Cyclotomic analogues of finite multiple zeta values

TL;DR

This paper introduces cyclotomic analogues of finite multiple zeta values, establishing algebraic relations among them and providing evidence for conjectures linking different types of multiple zeta values.

Contribution

It defines cyclotomic analogues of FMZVs, explores their relations, and supports conjectures connecting FMZVs and SMZVs through algebraic and analytic methods.

Findings

Finite multiple harmonic q-series specialize to FMZVs and SMZVs.

Linear relations among these series induce relations among FMZVs and SMZVs.

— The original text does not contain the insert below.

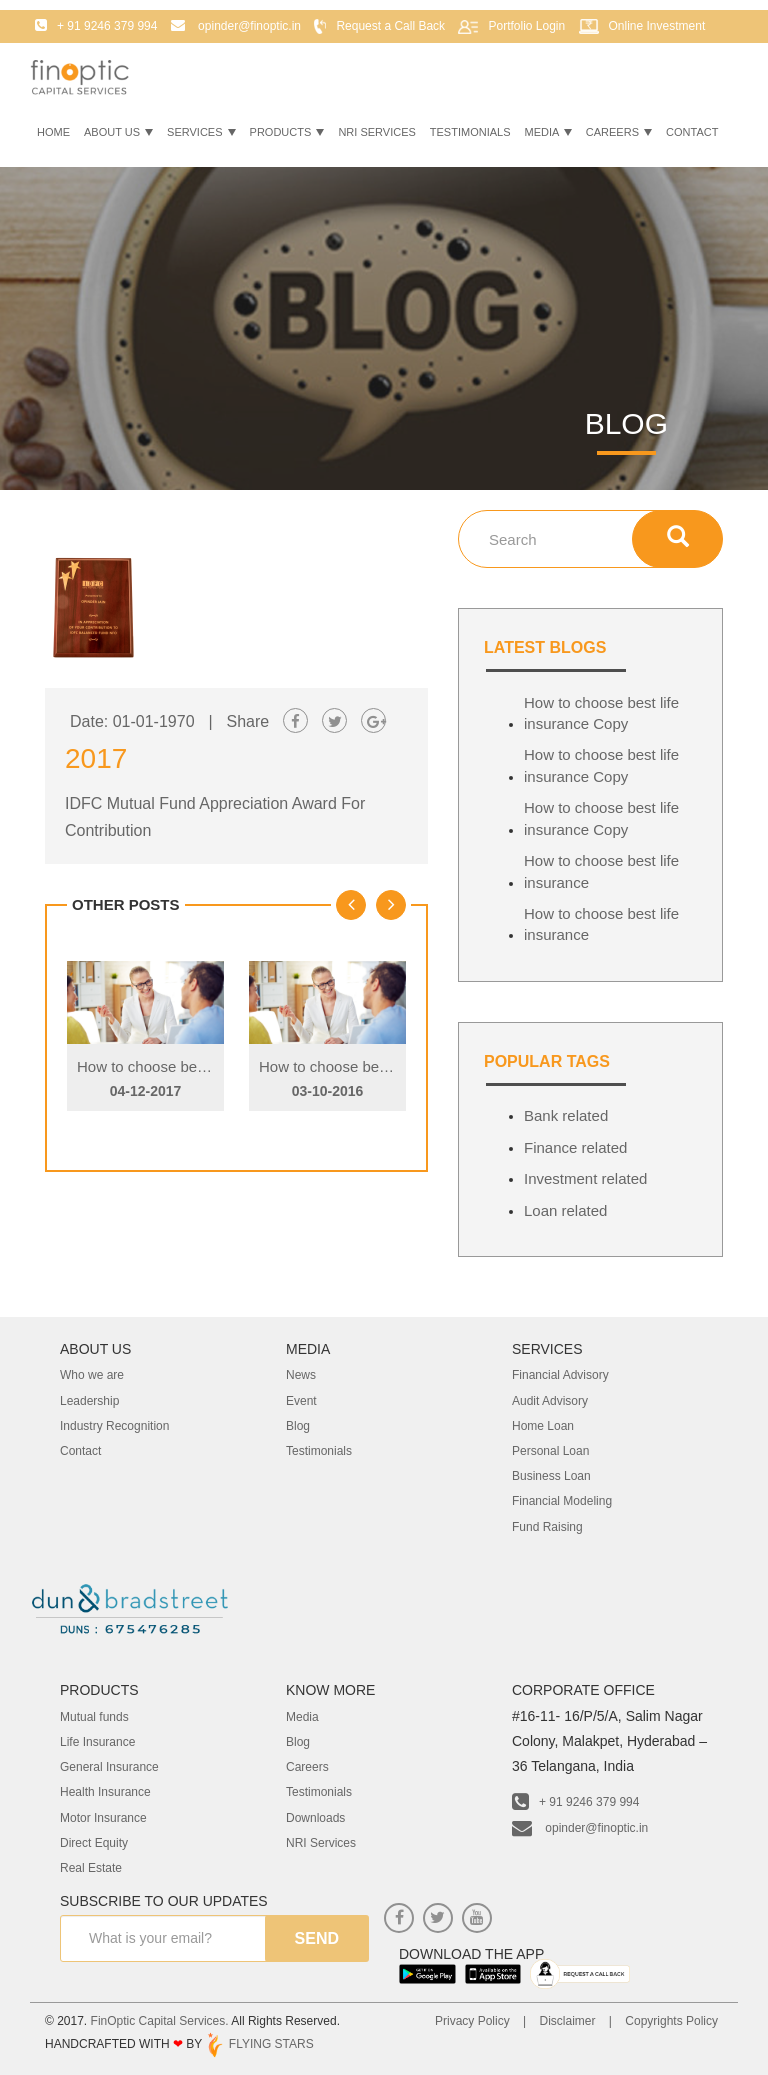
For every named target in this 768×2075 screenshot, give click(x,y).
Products (287, 132)
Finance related (575, 1147)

Cyclotomic analogues potentially generate a vector space of the same dimension as the original series.

Abstract

We introduce the notion of finite multiple harmonic q-series at a primitive root of unity and show that these specialize to the finite multiple zeta value (FMZV) and the symmetrized multiple zeta value (SMZV) through an algebraic and analytic operation, respectively. Further, we obtain families of linear relations among these series which induce linear relations among FMZVs and SMZVs of the same form. This gives evidence towards a conjecture of Kaneko and Zagier relating FMZVs and SMZVs. Motivated by the above results, we define cyclotomic analogues of FMZVs, which conjecturally generate a vector space of the same dimension as that spanned by the finite multiple harmonic q-series at a primitive root of unity of sufficiently large degree.